TASK ITEM:
Continue the explanation of car lemon laws below, starting after its final sentence.

To protect car buyers from purchasing subpar vehicles, most states have enacted consumer protection statutes known as lemon laws. "What is a lemon law?" you may ask.

Whether a new car lemon law or a used car lemon law, lemon laws give buyers recourse when they purchase an unfixable car.

However, just because you think you're entitled to a new car, it doesn't mean you legally must be provided with one.

Though they vary by state, most new car lemon laws require that a vehicle:

  1. have a "substantial defect" that occurs within a certain time of purchase
  2. maintain that defect after a "reasonable number of repairs"

A substantial defect is usually defined as a problem affecting a serious function of the car that is also covered by the car's warranty. A reasonable number of repair attempts is usually around 4, though some states consider number of days a car is with a mechanic.

DATASET RECORDS:
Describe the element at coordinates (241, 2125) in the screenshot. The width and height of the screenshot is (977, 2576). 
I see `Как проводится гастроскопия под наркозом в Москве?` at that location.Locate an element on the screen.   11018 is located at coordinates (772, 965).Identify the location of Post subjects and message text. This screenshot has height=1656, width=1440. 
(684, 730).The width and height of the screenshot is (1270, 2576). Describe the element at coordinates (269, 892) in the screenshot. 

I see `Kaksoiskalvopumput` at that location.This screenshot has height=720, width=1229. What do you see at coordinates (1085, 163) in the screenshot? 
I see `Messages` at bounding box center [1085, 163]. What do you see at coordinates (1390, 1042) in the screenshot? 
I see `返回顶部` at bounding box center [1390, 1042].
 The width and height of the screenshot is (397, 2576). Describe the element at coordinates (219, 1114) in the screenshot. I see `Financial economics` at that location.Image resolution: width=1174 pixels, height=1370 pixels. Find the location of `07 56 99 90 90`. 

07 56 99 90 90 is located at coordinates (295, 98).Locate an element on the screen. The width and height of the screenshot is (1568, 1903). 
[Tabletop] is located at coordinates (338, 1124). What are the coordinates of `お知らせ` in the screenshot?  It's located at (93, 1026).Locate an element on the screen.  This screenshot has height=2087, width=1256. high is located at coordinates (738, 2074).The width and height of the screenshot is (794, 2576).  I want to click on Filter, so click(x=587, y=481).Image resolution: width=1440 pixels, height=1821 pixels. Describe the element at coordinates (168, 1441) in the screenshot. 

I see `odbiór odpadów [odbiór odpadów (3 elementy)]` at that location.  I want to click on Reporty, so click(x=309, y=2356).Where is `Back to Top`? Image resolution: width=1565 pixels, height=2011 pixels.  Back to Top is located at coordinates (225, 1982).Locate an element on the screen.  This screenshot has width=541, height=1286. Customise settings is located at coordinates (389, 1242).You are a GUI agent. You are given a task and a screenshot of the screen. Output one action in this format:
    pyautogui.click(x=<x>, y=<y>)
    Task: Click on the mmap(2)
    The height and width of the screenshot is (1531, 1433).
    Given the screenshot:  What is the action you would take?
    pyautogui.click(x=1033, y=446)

YOUR RESPONSE:
For those in states with used car lemon laws, they work differently than those that apply to new cars. Depending on age and mileage, they tend to provide a statutory warranty for used cars that requires dealers to repair and replace if necessary.

Some states also have statutes protecting used car buyers by requiring disclosures and providing for implied warranties. These, however, are more difficult to enforce.

Whether you need to rely on a new car lemon law or a used car lemon law, you're likely to run into problems with your dealer. If this occurs, it's often prudent to hire an attorney to give them a little push.